Trying to understand answers to my question
I wrote this function and puzzled by its output
int main(int argc,char **argv){
char *p,*q;
p=malloc(1);
strcpy(p,"01234556789abcdefghijklmnopqrstuvwxyz"); //since malloc allocates atleast 1 byte
q=malloc(2);
// free(q);
printf("q=%s\n",q);
printf("p=%s\n",p);
return 0;
}
Output
q=vwxyz
p=01234556789abcdefghijklm!
Can any one explain this behavior? or is this implementation specific?
also if free(q) is uncommented, I am getting SIGABRT.
You are copying more bytes to *p than you have allocated, overwriting whatever might have been at the memory locations after the allocated space.

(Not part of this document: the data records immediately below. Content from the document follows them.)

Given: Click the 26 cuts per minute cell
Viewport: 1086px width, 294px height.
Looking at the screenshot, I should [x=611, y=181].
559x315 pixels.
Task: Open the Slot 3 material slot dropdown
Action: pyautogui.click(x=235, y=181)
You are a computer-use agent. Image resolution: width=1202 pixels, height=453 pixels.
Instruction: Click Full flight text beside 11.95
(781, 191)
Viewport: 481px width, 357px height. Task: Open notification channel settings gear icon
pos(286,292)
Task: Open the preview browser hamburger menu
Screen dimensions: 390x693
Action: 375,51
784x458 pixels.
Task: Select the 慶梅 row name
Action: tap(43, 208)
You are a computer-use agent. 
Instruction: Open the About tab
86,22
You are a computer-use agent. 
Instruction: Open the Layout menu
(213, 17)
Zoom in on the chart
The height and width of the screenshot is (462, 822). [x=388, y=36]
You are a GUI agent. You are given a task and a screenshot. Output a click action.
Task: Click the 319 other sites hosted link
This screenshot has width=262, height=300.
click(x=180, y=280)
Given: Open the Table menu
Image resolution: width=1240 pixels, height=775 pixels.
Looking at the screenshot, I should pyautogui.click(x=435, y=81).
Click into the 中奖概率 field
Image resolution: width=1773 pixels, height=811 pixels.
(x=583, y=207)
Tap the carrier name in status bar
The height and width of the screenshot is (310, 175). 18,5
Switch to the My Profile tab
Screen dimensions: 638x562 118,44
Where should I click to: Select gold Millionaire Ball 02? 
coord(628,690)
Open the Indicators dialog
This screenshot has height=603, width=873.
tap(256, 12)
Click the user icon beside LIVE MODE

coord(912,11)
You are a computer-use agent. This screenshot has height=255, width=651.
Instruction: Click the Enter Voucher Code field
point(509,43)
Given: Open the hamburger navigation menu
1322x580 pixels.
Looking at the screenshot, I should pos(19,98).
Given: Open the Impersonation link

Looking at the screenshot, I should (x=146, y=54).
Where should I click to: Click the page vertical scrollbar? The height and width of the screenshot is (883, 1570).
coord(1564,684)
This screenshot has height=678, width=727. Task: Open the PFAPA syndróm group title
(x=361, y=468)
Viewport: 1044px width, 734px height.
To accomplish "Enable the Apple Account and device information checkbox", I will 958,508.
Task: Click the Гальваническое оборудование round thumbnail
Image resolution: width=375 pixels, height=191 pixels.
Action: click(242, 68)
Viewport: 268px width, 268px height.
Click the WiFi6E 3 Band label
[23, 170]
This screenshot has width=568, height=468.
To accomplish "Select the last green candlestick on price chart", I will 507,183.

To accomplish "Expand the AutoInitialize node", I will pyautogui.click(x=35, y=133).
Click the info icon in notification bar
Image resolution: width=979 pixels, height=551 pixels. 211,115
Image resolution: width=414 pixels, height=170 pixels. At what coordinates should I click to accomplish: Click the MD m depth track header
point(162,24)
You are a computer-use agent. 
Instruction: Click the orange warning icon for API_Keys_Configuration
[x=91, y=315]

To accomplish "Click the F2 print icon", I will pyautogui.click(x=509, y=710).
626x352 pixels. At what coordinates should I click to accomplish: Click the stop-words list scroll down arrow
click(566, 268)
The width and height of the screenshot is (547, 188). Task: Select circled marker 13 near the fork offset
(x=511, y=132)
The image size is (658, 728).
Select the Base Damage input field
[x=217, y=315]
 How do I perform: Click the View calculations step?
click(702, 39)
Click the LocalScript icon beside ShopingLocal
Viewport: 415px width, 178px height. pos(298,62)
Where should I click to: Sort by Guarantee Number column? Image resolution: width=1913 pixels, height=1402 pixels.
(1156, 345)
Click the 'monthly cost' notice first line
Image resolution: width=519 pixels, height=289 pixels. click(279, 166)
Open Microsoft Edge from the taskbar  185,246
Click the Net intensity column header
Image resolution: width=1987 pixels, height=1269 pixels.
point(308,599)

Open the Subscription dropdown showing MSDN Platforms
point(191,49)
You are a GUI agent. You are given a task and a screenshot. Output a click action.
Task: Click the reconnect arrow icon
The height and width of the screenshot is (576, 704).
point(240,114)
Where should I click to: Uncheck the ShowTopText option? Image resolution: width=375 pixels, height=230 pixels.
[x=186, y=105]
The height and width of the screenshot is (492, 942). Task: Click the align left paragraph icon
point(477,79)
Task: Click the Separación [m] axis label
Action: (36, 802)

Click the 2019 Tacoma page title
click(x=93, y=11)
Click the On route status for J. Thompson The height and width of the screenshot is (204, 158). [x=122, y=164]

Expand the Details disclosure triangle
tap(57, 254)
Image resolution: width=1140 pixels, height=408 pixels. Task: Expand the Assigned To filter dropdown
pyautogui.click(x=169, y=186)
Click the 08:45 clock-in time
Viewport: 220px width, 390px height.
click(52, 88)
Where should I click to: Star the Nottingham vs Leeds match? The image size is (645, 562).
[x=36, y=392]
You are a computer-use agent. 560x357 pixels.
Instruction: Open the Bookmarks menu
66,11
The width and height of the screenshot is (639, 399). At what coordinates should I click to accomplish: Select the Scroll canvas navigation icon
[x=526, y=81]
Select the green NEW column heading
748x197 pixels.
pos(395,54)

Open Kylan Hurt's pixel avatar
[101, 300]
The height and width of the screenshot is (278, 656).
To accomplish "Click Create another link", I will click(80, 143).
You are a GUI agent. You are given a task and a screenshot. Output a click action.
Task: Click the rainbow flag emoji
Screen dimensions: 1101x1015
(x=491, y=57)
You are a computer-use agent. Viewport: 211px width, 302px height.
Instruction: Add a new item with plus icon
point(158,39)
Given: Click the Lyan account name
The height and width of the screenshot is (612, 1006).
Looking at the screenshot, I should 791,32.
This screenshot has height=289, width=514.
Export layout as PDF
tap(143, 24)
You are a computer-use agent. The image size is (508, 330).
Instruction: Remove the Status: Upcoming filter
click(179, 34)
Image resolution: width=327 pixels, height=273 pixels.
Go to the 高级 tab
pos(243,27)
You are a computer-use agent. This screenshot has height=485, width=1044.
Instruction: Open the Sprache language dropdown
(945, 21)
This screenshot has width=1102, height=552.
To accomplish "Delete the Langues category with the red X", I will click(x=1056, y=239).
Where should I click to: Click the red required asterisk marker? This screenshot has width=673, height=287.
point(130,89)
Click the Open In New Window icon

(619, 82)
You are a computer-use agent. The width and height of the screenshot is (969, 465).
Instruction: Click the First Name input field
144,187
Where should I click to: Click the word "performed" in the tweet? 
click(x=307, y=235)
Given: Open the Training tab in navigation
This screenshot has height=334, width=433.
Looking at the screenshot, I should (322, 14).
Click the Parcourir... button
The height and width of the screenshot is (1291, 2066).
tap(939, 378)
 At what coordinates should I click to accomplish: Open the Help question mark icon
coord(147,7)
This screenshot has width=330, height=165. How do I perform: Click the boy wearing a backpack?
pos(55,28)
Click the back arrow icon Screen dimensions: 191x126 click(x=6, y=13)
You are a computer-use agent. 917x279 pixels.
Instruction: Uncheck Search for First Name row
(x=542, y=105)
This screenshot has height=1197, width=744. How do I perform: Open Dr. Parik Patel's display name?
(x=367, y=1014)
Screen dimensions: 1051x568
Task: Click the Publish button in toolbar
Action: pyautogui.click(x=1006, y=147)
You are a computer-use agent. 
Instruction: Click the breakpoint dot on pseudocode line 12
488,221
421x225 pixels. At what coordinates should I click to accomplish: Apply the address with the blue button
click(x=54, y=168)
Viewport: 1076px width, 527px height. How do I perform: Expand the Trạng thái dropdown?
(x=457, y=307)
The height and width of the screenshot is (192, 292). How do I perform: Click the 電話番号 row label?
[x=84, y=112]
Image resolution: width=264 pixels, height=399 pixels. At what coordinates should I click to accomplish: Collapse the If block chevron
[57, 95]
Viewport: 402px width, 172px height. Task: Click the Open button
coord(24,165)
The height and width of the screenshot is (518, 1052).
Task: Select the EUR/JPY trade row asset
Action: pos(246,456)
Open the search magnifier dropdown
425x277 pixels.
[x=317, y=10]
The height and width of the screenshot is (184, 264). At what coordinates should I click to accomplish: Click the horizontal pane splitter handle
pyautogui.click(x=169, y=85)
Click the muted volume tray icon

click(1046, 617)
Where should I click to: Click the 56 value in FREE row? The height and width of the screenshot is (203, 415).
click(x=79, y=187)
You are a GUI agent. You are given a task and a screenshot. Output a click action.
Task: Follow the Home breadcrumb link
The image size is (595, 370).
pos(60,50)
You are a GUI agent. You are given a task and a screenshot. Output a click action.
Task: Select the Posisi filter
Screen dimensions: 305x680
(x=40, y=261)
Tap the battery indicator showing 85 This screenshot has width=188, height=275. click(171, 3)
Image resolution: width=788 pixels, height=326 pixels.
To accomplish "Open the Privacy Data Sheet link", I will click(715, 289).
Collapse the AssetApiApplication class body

When you then call malloc again, it takes a part of memory it knows to be unused at the moment (which happens to be a few bytes after *p this time), writes some bookkeeping information there and returns a new pointer to that location.
The bookkeeping information malloc writes happens to start with a '!' in this run, followed by a zero byte, so your first string is truncated. The new pointer happens point to the end of the memory you overwrote before.
All this is implementation specific and might lead to different results each run or depending on the phase of the moon. The second call to malloc() would also absolutely be in its right to just crash the program in horrible ways (especially since you might be overwriting memory that malloc uses internally).